__TASKS TO PERFORM__
A. Answer these questions using the biography of Oleksandr Hrytsay:
(i) How many matches did he play for FC Cheksyl Chernihiv?
(ii) During which years was he with FC Dnipro Cherkasy?
(iii) How many matches did he play on loan at Kryvbas Kryvyi Rih?
B. Can you print the part of the Oleksandr Hrytsay biography starting at "Oleksandr Hrytsay (;" and ending at "the Ukrainian Cup.", word for word?

__PASSAGE__
Oleksandr Hrytsay (; born 30 September 1977) is a Ukrainian retired footballer who played as central defender for Zorya Luhansk in the Ukrainian Premier League.

Playing career

Cheksyl Chernihiv
Hrytsay started his career at FC Cheksyl Chernihiv, where he played 25 matches.

Dnipro Cherkasy
He moved to FC Dnipro Cherkasy from 1997 to 1999, scoring three goals in 70 appearances for the club.

Dnipro Dnipropetrovsk
In 1999, he moved to Dnipro Dnipropetrovsk, where is spent the majority of his career, scoring four goals in 194 appearances. He played in the final of the 2003–04 Ukrainian Cup with Dnipro he got in the final of the Ukrainian Cup.

Kryvbas Kryvyi Rih (On Loan)
In 2009 he moved on loan to Kryvbas Kryvyi Rih where he played 10 matches.

__MATERIAL SHOWN__
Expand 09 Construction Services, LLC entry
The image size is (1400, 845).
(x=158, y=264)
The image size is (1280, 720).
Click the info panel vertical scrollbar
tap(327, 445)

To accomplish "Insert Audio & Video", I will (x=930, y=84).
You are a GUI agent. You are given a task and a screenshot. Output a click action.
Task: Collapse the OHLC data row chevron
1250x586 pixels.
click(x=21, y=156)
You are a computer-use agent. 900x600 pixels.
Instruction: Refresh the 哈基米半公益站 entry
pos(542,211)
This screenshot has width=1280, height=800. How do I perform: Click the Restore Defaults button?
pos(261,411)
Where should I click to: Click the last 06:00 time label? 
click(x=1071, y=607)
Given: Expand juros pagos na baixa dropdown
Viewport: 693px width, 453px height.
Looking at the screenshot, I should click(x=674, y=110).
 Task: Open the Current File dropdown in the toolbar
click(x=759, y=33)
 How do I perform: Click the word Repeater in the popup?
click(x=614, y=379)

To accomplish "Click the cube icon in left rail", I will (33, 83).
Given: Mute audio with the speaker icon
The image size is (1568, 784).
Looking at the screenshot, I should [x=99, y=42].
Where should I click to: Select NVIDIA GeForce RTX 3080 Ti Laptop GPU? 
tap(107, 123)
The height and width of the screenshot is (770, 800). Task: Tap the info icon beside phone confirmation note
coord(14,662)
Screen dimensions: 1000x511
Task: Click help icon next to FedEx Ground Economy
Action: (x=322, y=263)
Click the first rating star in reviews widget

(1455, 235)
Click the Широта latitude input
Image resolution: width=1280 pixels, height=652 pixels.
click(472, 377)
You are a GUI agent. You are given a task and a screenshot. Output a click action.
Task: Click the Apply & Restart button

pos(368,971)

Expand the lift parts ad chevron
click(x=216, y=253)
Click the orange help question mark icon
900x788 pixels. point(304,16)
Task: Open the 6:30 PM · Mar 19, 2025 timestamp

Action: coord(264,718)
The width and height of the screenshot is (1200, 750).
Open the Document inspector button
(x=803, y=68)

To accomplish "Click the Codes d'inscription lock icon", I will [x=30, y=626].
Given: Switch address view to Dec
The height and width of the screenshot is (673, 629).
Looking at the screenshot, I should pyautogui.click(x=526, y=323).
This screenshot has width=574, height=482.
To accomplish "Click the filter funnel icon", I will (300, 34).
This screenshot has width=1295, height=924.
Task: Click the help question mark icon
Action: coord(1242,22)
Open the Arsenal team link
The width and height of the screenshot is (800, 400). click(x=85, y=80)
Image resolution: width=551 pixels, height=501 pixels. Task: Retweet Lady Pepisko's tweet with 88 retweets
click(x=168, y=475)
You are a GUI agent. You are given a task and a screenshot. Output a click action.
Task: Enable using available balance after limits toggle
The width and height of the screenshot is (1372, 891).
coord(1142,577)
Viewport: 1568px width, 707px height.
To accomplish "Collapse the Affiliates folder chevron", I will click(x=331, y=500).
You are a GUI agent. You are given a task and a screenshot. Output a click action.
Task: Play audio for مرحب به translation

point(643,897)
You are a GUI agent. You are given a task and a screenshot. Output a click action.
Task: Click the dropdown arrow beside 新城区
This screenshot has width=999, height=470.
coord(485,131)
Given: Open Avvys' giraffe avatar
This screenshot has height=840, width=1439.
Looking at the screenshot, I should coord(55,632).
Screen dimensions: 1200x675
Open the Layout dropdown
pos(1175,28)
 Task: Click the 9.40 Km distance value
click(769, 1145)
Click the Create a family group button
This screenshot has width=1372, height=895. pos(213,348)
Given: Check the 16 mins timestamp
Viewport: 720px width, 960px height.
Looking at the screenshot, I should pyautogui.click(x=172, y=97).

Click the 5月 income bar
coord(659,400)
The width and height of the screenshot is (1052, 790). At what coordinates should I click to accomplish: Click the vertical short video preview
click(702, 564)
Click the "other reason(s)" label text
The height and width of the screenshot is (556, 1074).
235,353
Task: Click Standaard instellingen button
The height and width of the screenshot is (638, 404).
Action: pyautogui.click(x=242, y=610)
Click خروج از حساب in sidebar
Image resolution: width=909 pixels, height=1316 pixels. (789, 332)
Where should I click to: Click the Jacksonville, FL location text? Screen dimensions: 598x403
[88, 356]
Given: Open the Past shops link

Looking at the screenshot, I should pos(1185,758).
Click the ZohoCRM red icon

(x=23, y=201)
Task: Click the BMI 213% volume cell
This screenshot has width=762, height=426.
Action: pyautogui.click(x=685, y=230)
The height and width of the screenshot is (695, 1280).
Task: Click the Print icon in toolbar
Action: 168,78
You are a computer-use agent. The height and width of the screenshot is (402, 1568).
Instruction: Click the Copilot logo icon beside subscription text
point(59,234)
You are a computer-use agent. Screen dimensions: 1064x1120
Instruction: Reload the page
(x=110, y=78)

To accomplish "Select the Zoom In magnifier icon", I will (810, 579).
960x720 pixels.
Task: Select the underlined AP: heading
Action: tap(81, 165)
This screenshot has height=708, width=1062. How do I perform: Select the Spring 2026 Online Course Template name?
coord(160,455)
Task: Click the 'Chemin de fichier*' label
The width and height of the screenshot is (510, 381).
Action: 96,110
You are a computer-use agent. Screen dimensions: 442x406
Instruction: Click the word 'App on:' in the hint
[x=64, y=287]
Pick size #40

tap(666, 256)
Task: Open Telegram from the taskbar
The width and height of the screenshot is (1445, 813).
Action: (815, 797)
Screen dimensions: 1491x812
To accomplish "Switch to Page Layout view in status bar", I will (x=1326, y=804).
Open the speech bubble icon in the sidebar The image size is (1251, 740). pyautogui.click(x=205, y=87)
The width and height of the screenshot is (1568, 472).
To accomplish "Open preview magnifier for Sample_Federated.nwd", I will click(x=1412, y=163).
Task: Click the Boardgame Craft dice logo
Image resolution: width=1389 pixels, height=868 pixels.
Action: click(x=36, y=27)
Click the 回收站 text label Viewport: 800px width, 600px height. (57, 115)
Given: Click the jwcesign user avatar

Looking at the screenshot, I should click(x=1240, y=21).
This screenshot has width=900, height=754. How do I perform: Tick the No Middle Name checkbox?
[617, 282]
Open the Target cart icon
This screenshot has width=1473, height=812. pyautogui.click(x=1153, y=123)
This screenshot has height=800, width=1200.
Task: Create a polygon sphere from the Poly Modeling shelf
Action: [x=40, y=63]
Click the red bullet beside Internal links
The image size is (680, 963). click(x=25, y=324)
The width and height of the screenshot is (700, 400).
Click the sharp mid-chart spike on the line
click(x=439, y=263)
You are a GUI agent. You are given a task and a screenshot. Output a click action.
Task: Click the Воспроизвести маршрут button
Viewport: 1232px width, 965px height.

__SOLUTION SET__
A.
(i) 25
(ii) 1997 to 1999
(iii) 10

B.
Oleksandr Hrytsay (; born 30 September 1977) is a Ukrainian retired footballer who played as central defender for Zorya Luhansk in the Ukrainian Premier League.

Playing career

Cheksyl Chernihiv
Hrytsay started his career at FC Cheksyl Chernihiv, where he played 25 matches.

Dnipro Cherkasy
He moved to FC Dnipro Cherkasy from 1997 to 1999, scoring three goals in 70 appearances for the club.

Dnipro Dnipropetrovsk
In 1999, he moved to Dnipro Dnipropetrovsk, where is spent the majority of his career, scoring four goals in 194 appearances. He played in the final of the 2003–04 Ukrainian Cup with Dnipro he got in the final of the Ukrainian Cup.